*Information supplied*
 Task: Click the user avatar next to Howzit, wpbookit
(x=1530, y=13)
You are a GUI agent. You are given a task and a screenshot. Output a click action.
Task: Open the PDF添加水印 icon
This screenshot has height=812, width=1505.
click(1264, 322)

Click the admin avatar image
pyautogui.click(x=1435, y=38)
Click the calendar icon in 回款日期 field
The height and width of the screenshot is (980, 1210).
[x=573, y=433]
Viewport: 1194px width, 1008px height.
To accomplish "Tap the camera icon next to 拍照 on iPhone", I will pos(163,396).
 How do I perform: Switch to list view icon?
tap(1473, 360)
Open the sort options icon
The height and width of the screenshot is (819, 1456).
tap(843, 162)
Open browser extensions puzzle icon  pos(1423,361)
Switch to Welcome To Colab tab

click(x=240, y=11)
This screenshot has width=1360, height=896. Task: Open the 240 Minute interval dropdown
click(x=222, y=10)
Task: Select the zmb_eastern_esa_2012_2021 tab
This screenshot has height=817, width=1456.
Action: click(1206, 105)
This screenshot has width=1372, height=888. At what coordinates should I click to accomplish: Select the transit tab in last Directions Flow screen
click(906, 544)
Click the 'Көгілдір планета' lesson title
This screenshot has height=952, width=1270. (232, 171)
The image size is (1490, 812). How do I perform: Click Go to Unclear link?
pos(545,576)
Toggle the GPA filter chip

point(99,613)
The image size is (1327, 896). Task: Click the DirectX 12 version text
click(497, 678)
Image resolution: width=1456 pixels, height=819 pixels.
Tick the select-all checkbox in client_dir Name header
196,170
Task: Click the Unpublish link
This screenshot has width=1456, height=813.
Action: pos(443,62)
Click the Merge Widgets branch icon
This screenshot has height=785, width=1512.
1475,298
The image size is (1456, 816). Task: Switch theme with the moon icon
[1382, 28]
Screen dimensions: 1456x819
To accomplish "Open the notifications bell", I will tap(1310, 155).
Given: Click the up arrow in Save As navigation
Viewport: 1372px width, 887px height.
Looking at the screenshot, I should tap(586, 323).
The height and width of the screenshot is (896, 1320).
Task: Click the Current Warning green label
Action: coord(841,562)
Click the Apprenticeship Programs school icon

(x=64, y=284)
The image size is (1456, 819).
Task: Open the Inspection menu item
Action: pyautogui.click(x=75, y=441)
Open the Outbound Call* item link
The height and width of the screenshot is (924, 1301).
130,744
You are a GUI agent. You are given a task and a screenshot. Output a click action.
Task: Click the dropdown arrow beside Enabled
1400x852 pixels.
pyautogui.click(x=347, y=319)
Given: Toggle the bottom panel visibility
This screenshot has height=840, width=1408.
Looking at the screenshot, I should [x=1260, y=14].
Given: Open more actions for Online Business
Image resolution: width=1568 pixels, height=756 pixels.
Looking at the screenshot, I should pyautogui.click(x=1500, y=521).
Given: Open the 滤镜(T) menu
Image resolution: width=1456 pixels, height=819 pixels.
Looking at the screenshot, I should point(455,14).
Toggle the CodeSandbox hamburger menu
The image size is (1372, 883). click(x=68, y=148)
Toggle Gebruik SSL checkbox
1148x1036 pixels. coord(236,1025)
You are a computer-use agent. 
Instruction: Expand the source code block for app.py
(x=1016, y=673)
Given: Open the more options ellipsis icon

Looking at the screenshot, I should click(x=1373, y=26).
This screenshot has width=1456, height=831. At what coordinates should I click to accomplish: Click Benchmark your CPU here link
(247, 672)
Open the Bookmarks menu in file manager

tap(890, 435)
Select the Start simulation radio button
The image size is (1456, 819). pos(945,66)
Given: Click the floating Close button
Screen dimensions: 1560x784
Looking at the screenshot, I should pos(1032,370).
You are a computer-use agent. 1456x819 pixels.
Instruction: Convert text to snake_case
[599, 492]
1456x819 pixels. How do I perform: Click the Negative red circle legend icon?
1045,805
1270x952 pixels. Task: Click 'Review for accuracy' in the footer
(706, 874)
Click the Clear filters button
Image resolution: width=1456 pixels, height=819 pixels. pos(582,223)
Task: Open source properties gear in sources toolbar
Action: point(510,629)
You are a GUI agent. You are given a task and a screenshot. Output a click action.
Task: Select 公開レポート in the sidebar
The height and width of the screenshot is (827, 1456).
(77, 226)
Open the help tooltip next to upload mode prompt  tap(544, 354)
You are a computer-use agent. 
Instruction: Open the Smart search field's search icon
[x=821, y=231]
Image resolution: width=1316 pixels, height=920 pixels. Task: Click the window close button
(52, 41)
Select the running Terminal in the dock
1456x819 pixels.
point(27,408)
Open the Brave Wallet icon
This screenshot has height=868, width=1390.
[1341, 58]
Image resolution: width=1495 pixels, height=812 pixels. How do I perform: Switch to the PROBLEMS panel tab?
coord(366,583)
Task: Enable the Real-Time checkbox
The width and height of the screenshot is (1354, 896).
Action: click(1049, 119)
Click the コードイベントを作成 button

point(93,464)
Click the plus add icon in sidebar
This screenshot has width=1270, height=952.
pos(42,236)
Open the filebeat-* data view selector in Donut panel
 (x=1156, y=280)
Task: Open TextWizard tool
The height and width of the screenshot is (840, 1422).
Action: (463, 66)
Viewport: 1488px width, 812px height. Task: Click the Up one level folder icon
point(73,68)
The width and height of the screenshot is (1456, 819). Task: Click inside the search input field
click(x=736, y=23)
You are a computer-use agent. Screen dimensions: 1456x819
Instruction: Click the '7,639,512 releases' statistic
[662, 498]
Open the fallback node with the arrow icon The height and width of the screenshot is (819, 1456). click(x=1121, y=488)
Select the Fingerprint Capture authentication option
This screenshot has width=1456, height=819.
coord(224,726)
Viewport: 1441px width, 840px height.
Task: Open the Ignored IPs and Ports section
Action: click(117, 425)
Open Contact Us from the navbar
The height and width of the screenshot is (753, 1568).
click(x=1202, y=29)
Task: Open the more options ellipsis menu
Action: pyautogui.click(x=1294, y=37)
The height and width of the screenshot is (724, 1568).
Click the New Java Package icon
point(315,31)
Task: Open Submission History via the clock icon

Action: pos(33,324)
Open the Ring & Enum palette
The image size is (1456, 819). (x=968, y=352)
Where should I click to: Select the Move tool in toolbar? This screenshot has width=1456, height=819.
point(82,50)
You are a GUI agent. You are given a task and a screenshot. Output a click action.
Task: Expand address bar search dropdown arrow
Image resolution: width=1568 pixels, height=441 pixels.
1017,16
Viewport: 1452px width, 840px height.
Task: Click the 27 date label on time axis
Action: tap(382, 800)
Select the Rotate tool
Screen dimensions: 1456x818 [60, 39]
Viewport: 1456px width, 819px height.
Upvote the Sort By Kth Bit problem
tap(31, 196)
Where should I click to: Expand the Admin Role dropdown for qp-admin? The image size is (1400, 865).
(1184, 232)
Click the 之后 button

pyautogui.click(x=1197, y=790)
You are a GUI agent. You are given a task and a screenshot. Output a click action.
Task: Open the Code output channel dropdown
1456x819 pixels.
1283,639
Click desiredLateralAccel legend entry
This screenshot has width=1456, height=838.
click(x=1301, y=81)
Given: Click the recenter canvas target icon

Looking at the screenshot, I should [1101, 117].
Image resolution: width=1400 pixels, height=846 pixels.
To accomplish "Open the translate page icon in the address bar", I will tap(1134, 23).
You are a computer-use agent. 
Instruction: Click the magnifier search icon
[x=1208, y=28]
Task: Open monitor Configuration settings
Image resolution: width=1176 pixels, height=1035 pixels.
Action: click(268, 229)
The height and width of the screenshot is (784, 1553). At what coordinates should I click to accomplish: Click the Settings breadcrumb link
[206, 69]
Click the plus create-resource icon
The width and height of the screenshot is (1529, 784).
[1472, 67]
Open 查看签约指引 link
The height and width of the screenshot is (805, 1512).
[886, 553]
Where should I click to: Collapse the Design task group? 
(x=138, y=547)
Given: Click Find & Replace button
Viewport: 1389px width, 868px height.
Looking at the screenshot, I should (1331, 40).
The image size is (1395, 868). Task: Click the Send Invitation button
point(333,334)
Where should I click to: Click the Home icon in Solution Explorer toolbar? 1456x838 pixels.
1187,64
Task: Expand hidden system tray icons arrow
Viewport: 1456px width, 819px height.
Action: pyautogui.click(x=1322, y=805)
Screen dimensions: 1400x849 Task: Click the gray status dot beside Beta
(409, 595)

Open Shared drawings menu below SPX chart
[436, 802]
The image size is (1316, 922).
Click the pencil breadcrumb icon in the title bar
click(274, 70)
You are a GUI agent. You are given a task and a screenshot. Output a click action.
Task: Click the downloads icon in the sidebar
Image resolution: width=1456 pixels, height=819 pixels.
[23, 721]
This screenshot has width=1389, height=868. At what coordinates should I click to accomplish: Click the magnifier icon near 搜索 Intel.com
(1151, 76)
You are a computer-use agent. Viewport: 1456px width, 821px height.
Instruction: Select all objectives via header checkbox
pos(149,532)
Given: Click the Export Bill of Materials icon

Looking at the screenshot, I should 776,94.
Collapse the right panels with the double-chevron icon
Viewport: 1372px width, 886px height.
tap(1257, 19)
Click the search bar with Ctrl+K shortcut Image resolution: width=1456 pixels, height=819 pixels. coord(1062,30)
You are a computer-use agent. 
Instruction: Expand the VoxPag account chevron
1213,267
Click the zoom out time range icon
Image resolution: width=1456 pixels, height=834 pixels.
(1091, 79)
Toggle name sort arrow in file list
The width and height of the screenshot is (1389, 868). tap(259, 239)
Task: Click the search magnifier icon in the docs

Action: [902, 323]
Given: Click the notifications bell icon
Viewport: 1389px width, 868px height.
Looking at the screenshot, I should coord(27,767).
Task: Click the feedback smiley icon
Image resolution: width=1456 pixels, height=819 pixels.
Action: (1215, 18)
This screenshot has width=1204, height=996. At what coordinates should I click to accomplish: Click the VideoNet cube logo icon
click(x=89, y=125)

*Goal of the exercise*
Copy out each line of the material above, word for word, from the first down to the line containing "Task: Select the". Add nothing.

*Written answer*
 Task: Click the user avatar next to Howzit, wpbookit
(x=1530, y=13)
You are a GUI agent. You are given a task and a screenshot. Output a click action.
Task: Open the PDF添加水印 icon
This screenshot has height=812, width=1505.
click(1264, 322)

Click the admin avatar image
pyautogui.click(x=1435, y=38)
Click the calendar icon in 回款日期 field
The height and width of the screenshot is (980, 1210).
[x=573, y=433]
Viewport: 1194px width, 1008px height.
To accomplish "Tap the camera icon next to 拍照 on iPhone", I will pos(163,396).
 How do I perform: Switch to list view icon?
tap(1473, 360)
Open the sort options icon
The height and width of the screenshot is (819, 1456).
tap(843, 162)
Open browser extensions puzzle icon  pos(1423,361)
Switch to Welcome To Colab tab

click(x=240, y=11)
This screenshot has width=1360, height=896. Task: Open the 240 Minute interval dropdown
click(x=222, y=10)
Task: Select the zmb_eastern_esa_2012_2021 tab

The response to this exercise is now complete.